Au cours de cette opération, les détenus ont été agressés physiquement et leurs effets personnels ont été confisqués, notamment leurs vêtements, bagues, chapelets de prière et cigarettes.
Cette opération aurait été menée sous la supervision directe de responsables pénitentiaires, notamment :
- Youssefi, vice-président chargé de la santé à la prison d’Evin et ancien responsable de la brigade 2 de la prison de Fashafuyeh ;
- Mohammadi, responsable interne de la prison d’Evin ;
- Mahmoudi, responsable du quartier 7.
Évaluation juridique :
Interdiction des traitements cruels, inhumains ou dégradants :
Ces actes constituent une violation manifeste de l’article 7 du PIDCP, de l’article 5 de la DUDH ainsi que de l’article 39 de la Constitution iranienne, qui interdisent toute forme d’humiliation et de traitement dégradant envers les détenus.
Réglementation de l’usage de la force :
Conformément aux règles 47 à 49 des Règles Nelson Mandela, l’usage de la force contre les détenus n’est autorisé que dans des circonstances exceptionnelles, strictement encadrées, et doit respecter les principes de nécessité et de proportionnalité.

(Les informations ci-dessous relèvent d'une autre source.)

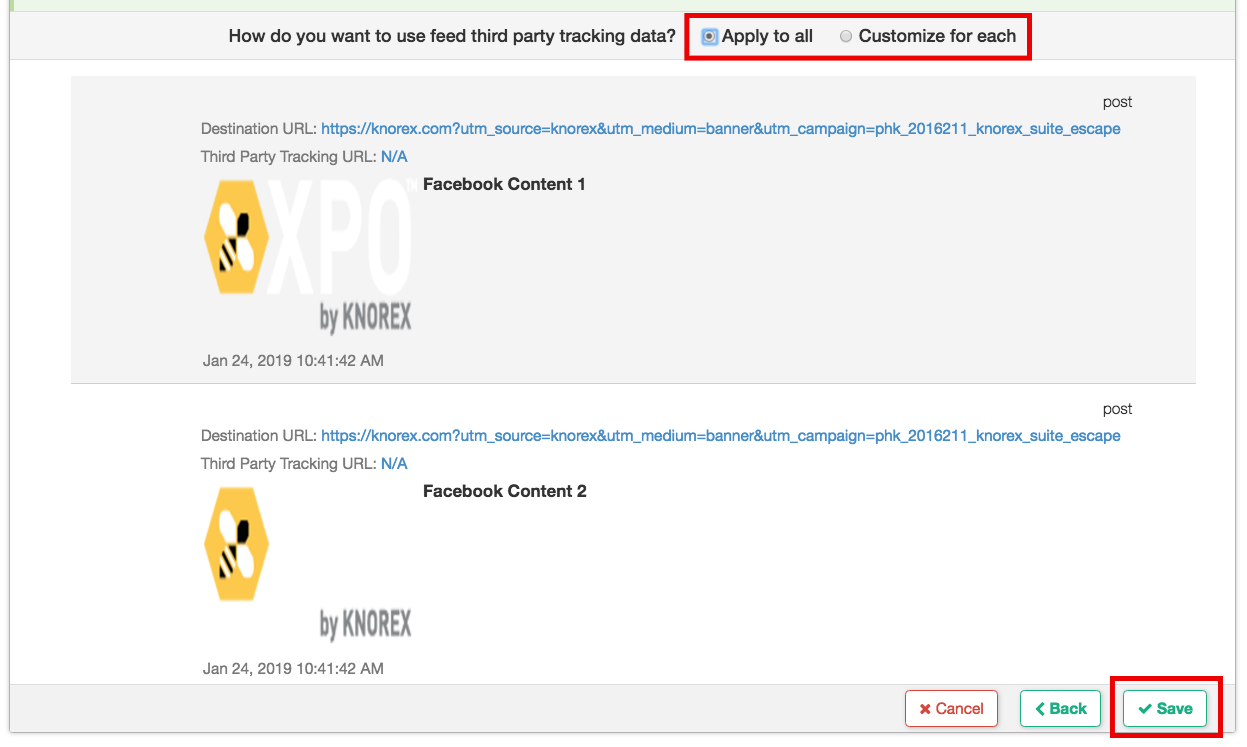Choose the 'Customize for each' radio option

[x=846, y=37]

Une intervention violente et une agression physique contre des prisonniers constituent donc un recours illégal à la violence.
Confiscation des biens personnels :
La saisie ou l’appropriation illégale des effets personnels des détenus viole la règle 67 des Règles Nelson Mandela ainsi que l’article 22 de la Constitution iranienne, qui garantit l’inviolabilité des biens et des droits individuels.
2. Crise sanitaire, propagation de maladies contagieuses et violation du droit à la santé
Selon des sources internes à la prison, les conditions sanitaires dans le quartier 7 de la prison d’Evin ont atteint une situation alarmante.
Les problèmes signalés comprennent notamment :
- des douches hors service dans plusieurs salles ;
- une limitation de l’accès régulier aux installations sanitaires ;
- une surpopulation sévère ;
- la propagation de maladies cutanées ;
- la présence de souris et de punaises de lit ;
- une pénurie grave de produits détergents et désinfectants.
Ces conditions mettent gravement en danger la santé et la vie des détenus.
Évaluation juridique :
Droit à la santé :
Le manque d’accès à des conditions sanitaires élémentaires constitue une violation de l’article 12 du PIDESC, de l’article 3 de la DUDH ainsi que de l’article 29 de la Constitution iranienne, qui reconnaît le droit aux services médicaux et aux soins de santé.
Exigences relatives à l’hygiène en milieu carcéral :
Selon les règles 15 à 18 des Règles Nelson Mandela, l’administration pénitentiaire doit fournir gratuitement aux détenus :
- de l’eau en quantité suffisante ;
- des installations permettant une hygiène régulière ;
- du savon et des produits nécessaires à la propreté ;
- un environnement de vie propre et sain.